Errors。前者指那些拼写错误后的词本身就不合法，如错误的将"giraffe”写成"graffe”；后者指那些拼写错误后的词仍然是合法的情况，如将"there”错误拼写为"three”（形近），将"peace”错误拼写为"piece”（同音），将"two”错误拼写为"too”（同音）。

拼写纠错Spelling Error Correction：自动纠错，如把"hte”自动校正为"the”，或者给出一个最可能的拼写建议，甚至一个拼写建议列表。

二、Non-word拼写错误

拼写错误检测Spelling error detection：任何不被词典所包含的word均被当作拼写错误(spelling error)，识别准确率依赖词典的规模和质量。

拼写纠错Spelling error correction：查找词典中与error最近似的word，常见的方法有:

最短加权编辑距离(Shortest weighted edit distance)和最高噪音通道概率(Highest noisy channel probability)。

三、Real-word拼写错误

拼写错误检测Spelling error detection：每个word都作为拼写成员(spelling error candidate)。

拼写纠错Spelling error correction：从发音和拼写等角度，查找与word最近似的words集合作为拼写建议，常见的方法有最高噪音通道概率(Highest noisy channel probability)和分类(Classifier)。

四、基于噪声信道模型(Noisy Channel Model)的拼写纠错

Noisy Channel Model 即噪声信道模型，或称信源信道模型，这是一个普适性的模型，被用于语音识别、拼写纠错、机器翻译、中文分词、词性标注、音字转换等众多应用领域。

其形式很简单，如下图所示：

噪声信道试图通过带噪声的输出信号恢复输入信号，形式化定义为：

应用于拼写纠错任务的流程如下：

拼写纠错任务

noisy word（即splling error）被看作original word通过noisy channel转换得到，现在已知noisy word（用x表示）如何求得最大可能的original word（用w表示），公式如下：

result

P(w)为先验概率，P(x|w)为转移概率，二者可以基于训练语料库建立语言模型和转移矩阵（又称error model，channel model）得到。

五、拼写检查器

第一步，以一个比较大的文本文件big.txt作为样本，分析每个单词出现的概率作为语言模型(Language Model)和词典。

big.txt的地址是：http://norvig.com/big.txt

第二步，如果用户输入的单词不在词典中，则产生编辑距离(Edit Distance)为2的所有可能单词。

所谓编辑距离为1就是对用户输入的单词进行删除1个字符、添加1个字符、交换相邻字符、替换1个字符产生的所有单词。

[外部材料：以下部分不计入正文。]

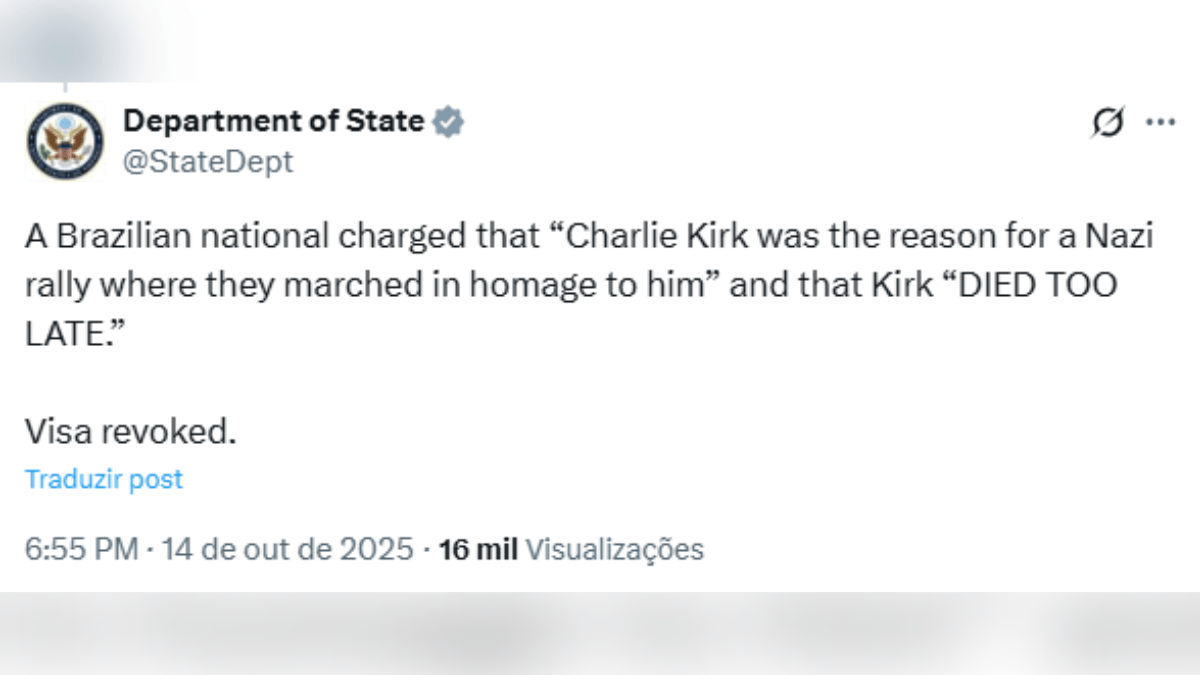1200x675 pixels.
Task: Click the blurred bar below the post
Action: click(600, 633)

而编辑距离为2就是对这些单词再进行一次上述所有变换，因此最后产生的单词集会很大。

可以与词典作差集，只保留词典中存在的单词。

1）插入一个字符(Insertion)
2）删除一个字符(Deletion)
3）替代一个字符(Substitution)
4）转义一个字符(Transposition)

第三步，假设事件c是我们猜测用户可能想要输入的单词，而事件w是用户实际输入的错误单词，根据贝叶斯公式可知：

P(c|w) = P(w|c) * P(c)/ P(w)

这里的P(w)对于每个单词都是一样的，可以忽略。

而 P(w|c) 是误差模型(Error Model)，是用户想要输入w却输入c的概率，这是需要大量样本数据和事实依据来得到的，为了简单起见也忽略掉。

因此，我们可以找出编辑距离为2的单词集中P(c)概率最大的几个来提示用户。

据统计，80%的拼写错误编辑距离为1，几乎所有的拼写错误编辑距离小于等于2，基于此，可以减少大量不必要的计算。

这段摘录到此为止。